(Stored records)
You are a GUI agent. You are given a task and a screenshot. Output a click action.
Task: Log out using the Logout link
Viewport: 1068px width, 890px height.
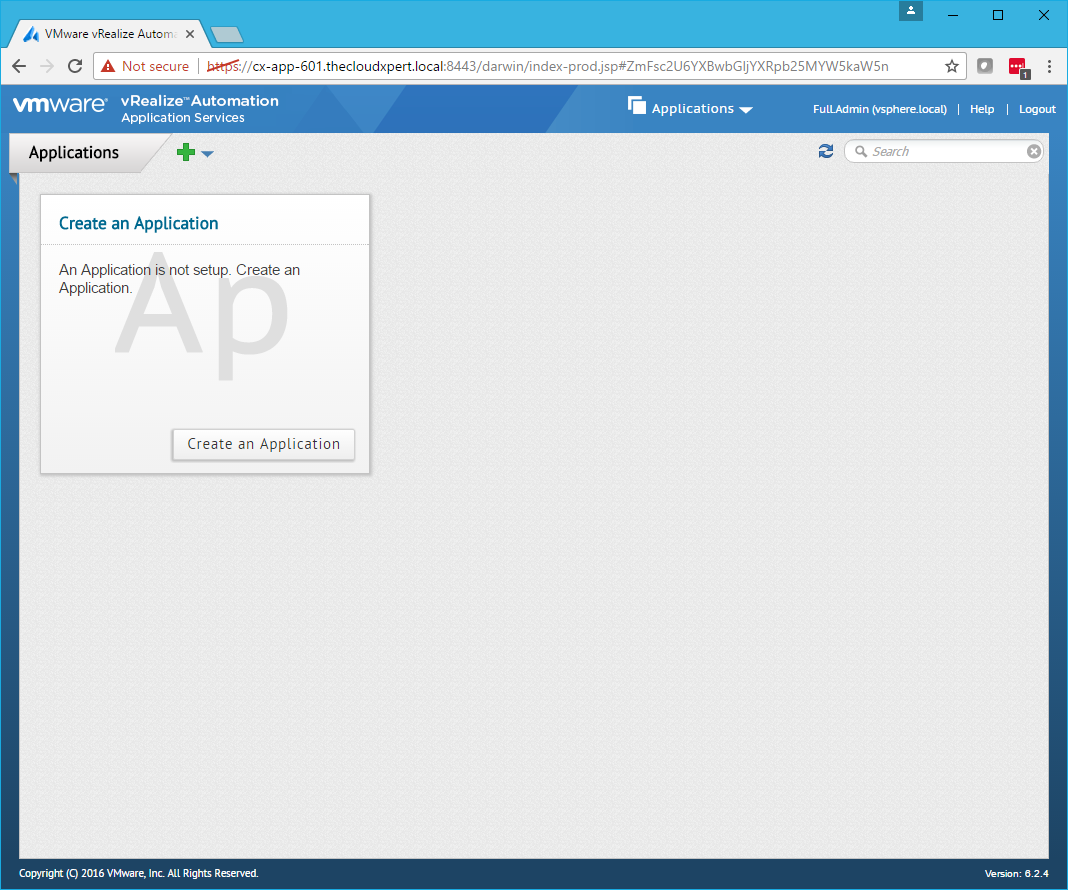click(x=1037, y=109)
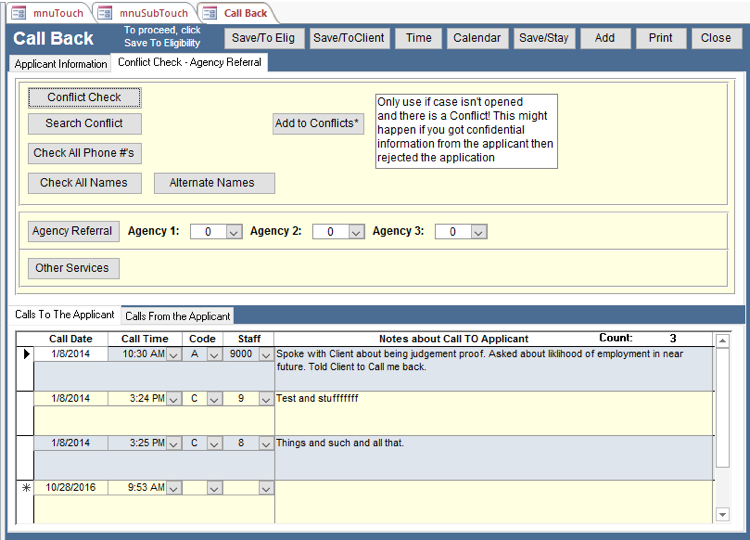Screen dimensions: 750x540
Task: Open the Agency 2 dropdown
Action: click(356, 232)
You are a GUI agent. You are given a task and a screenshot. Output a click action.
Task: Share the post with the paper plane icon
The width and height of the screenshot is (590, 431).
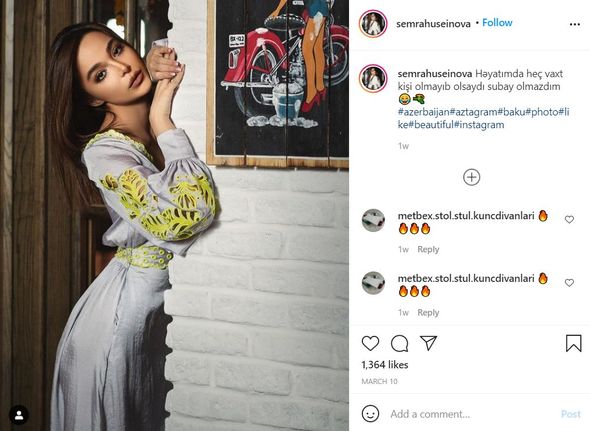tap(428, 343)
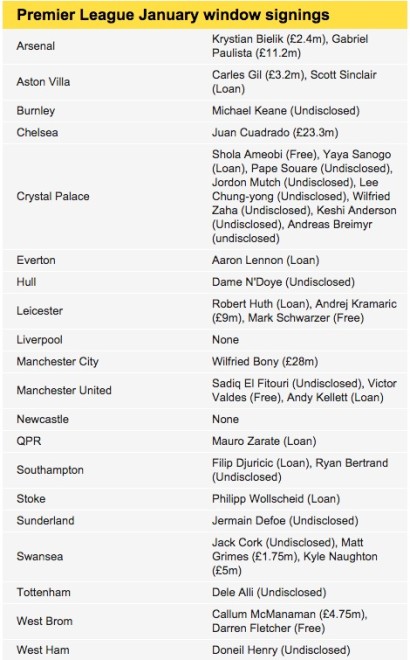Select the Hull team name
410x660 pixels.
coord(26,282)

_Your objective_: The task calls for duplicating the data exactly, with no images kept.

_Exercise output_:
You are a GUI agent. You are given a task and a screenshot. Output a click action.
Task: Log out using the Logout link
Viewport: 1068px width, 890px height.
click(x=1037, y=109)
Screen dimensions: 750x540
Task: Open the Agency 2 dropdown
Action: click(356, 232)
You are a GUI agent. You are given a task and a screenshot. Output a click action.
Task: Share the post with the paper plane icon
The width and height of the screenshot is (590, 431).
tap(428, 343)
Select the Hull team name
410x660 pixels.
coord(26,282)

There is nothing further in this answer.